+++ Supplied material
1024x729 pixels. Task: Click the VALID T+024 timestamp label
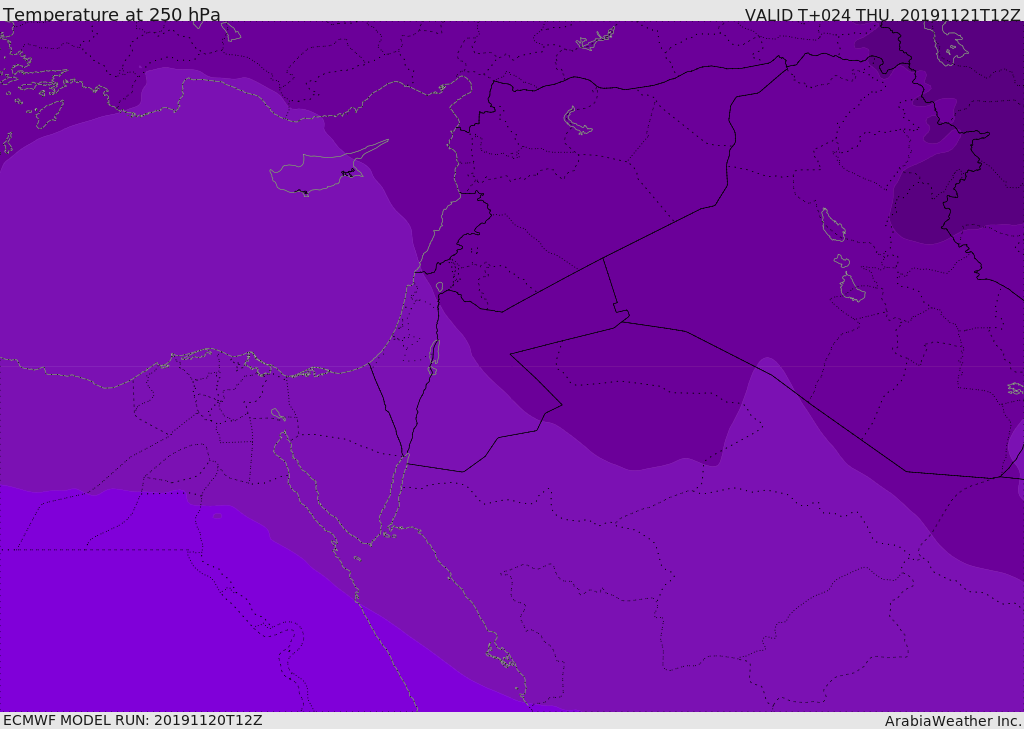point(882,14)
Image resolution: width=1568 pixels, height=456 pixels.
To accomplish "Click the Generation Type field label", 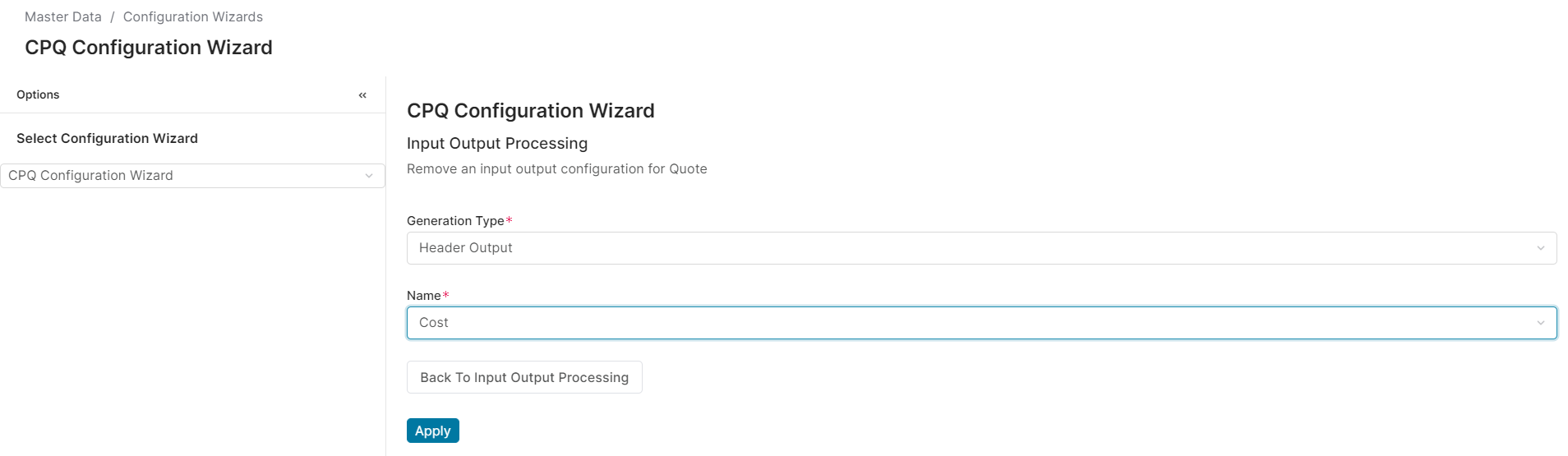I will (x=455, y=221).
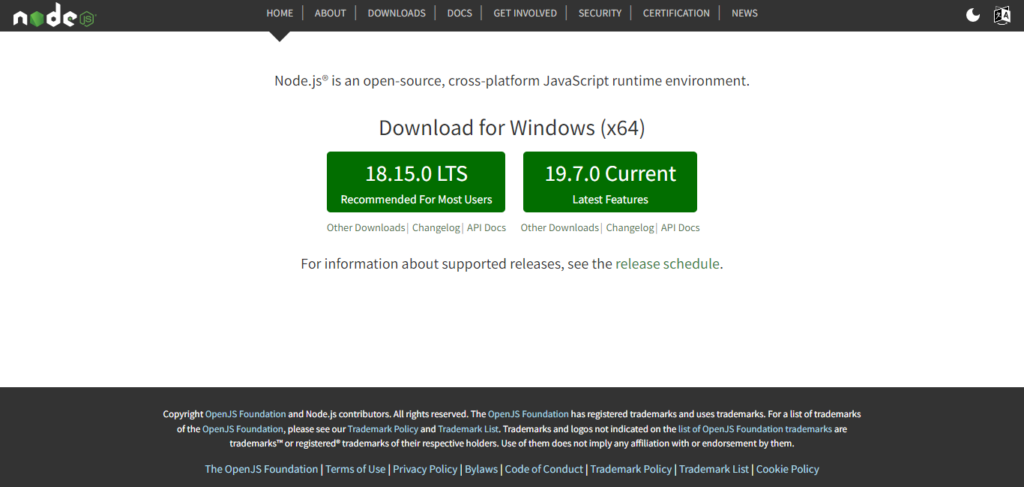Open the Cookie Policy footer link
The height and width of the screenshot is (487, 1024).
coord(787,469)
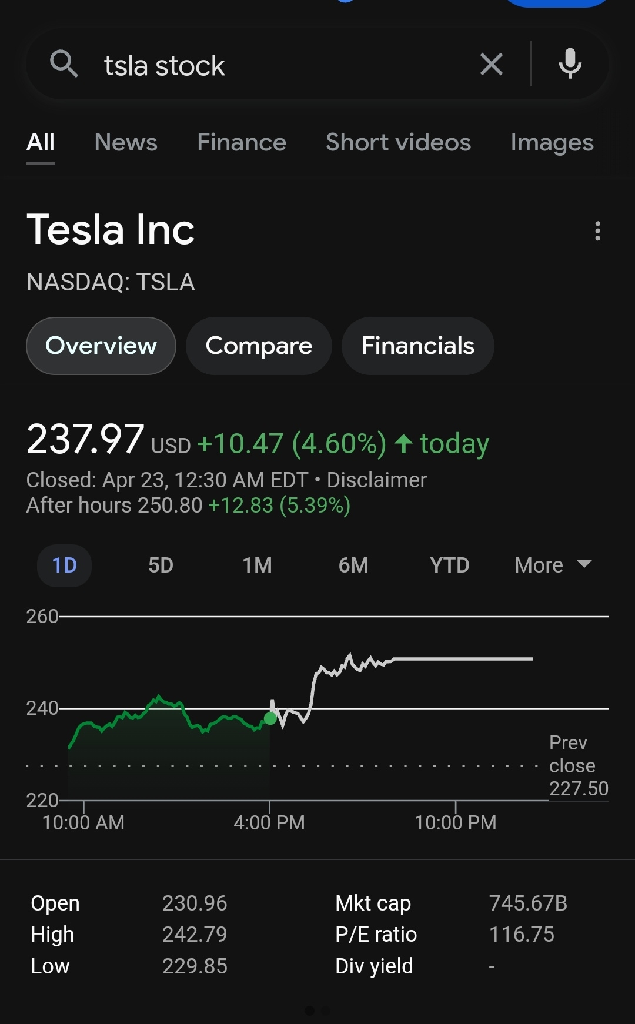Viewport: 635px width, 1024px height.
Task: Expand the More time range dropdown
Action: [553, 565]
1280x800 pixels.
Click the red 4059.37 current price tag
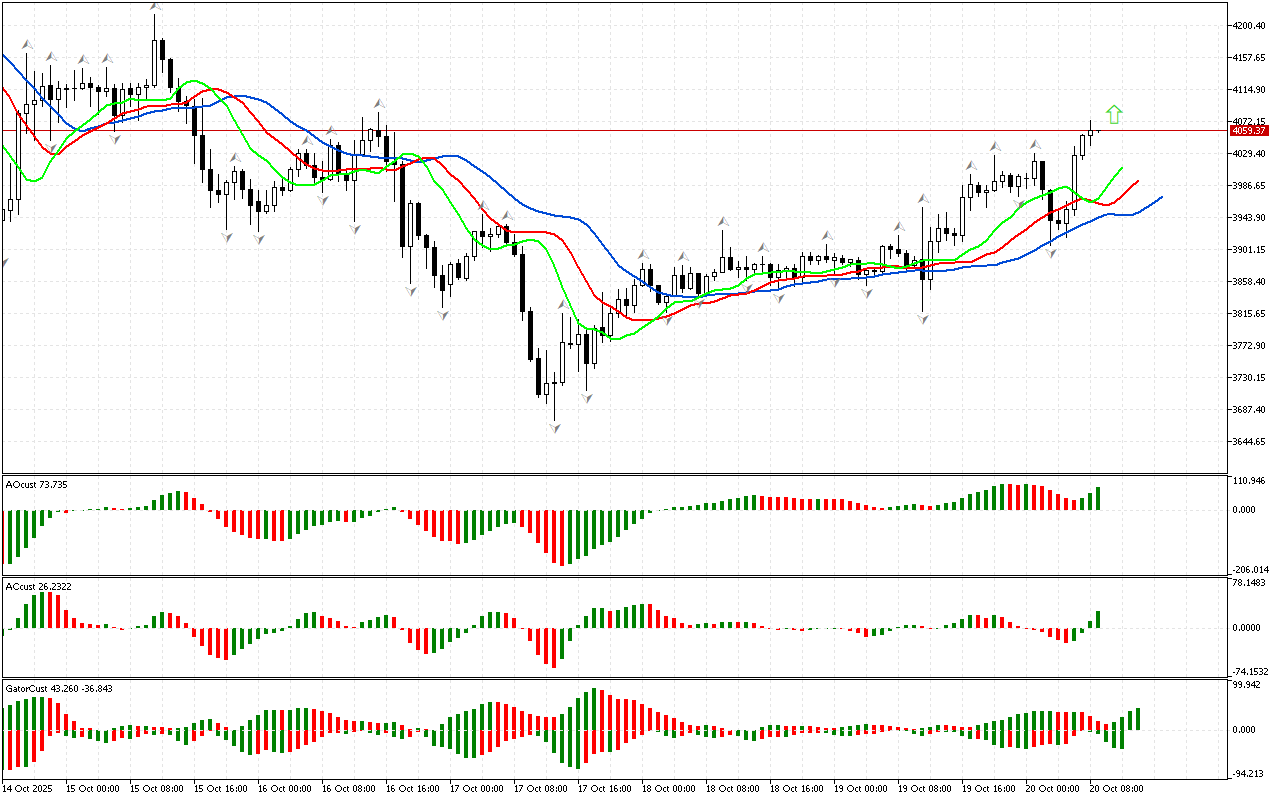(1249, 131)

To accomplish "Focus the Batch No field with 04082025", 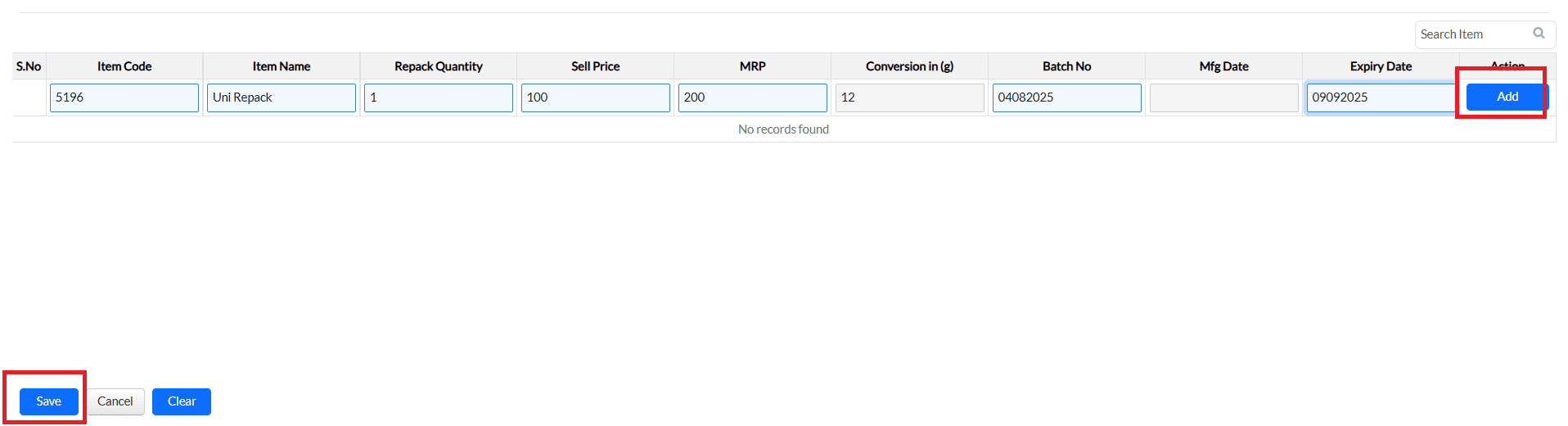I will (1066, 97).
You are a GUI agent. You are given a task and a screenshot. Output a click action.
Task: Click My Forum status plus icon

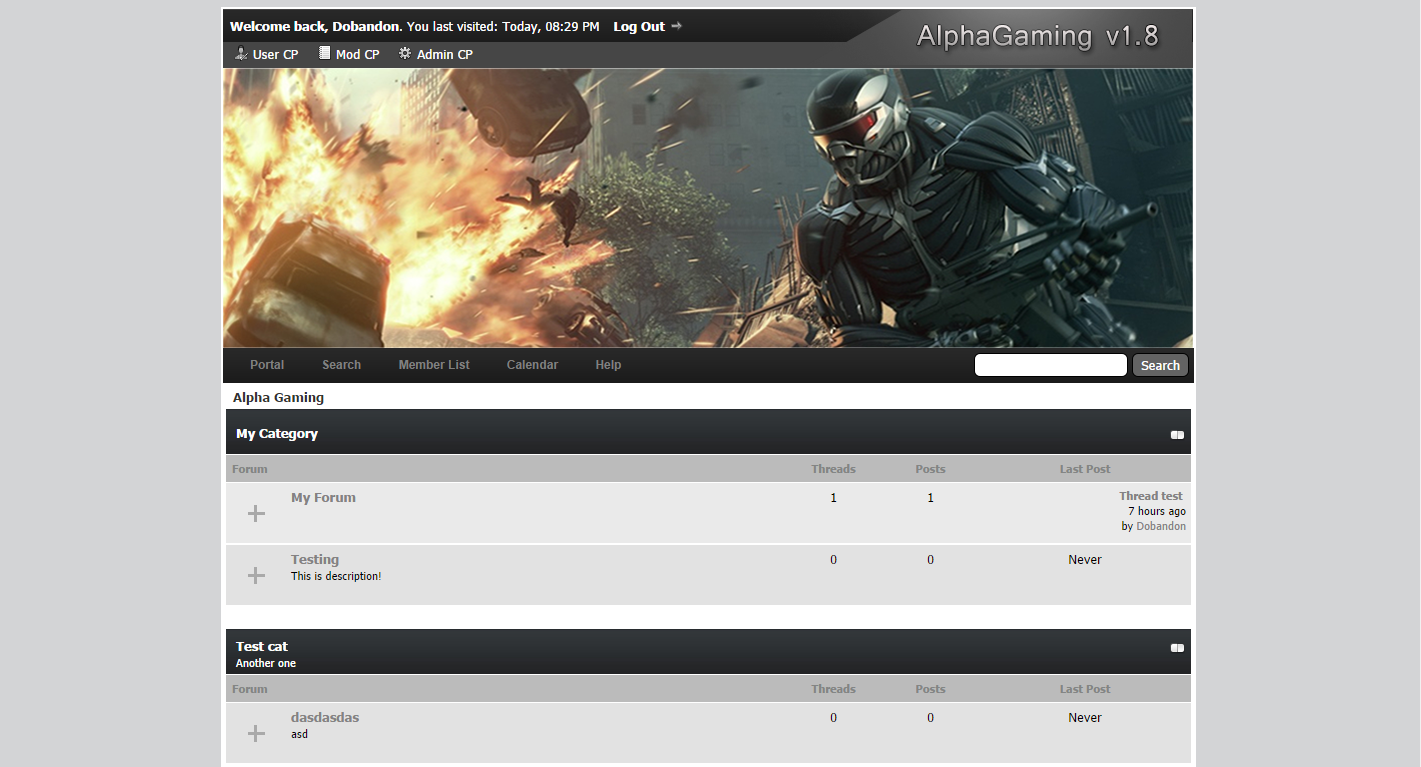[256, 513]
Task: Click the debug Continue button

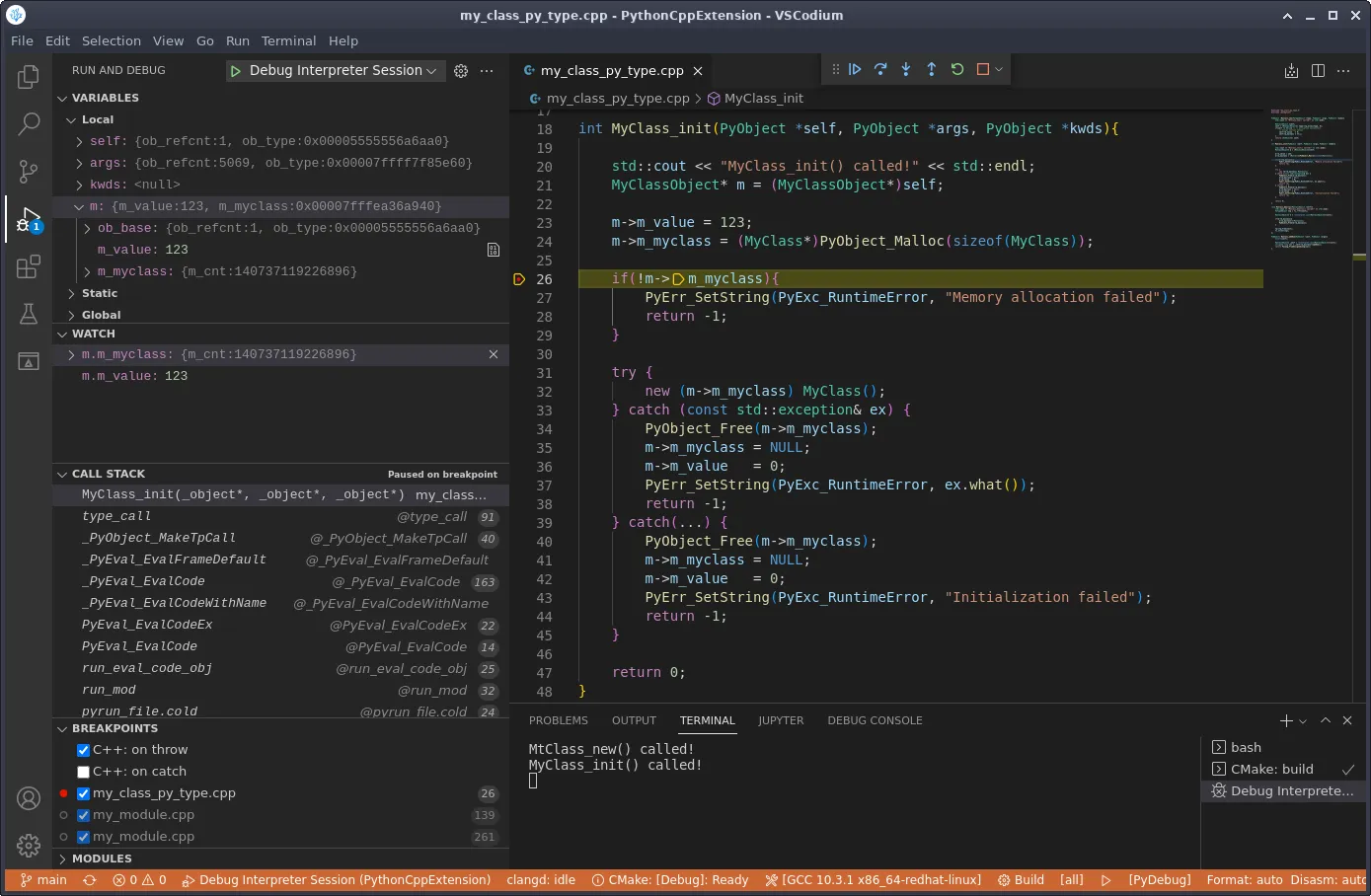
++++++
*Assignment:* Give back exactly the lines from the line with "Task: Click My Forum status plus icon" through the end of the records, both included; keep all pictures out.

*Problem solution:*
Task: Click My Forum status plus icon

[256, 513]
Task: Click the debug Continue button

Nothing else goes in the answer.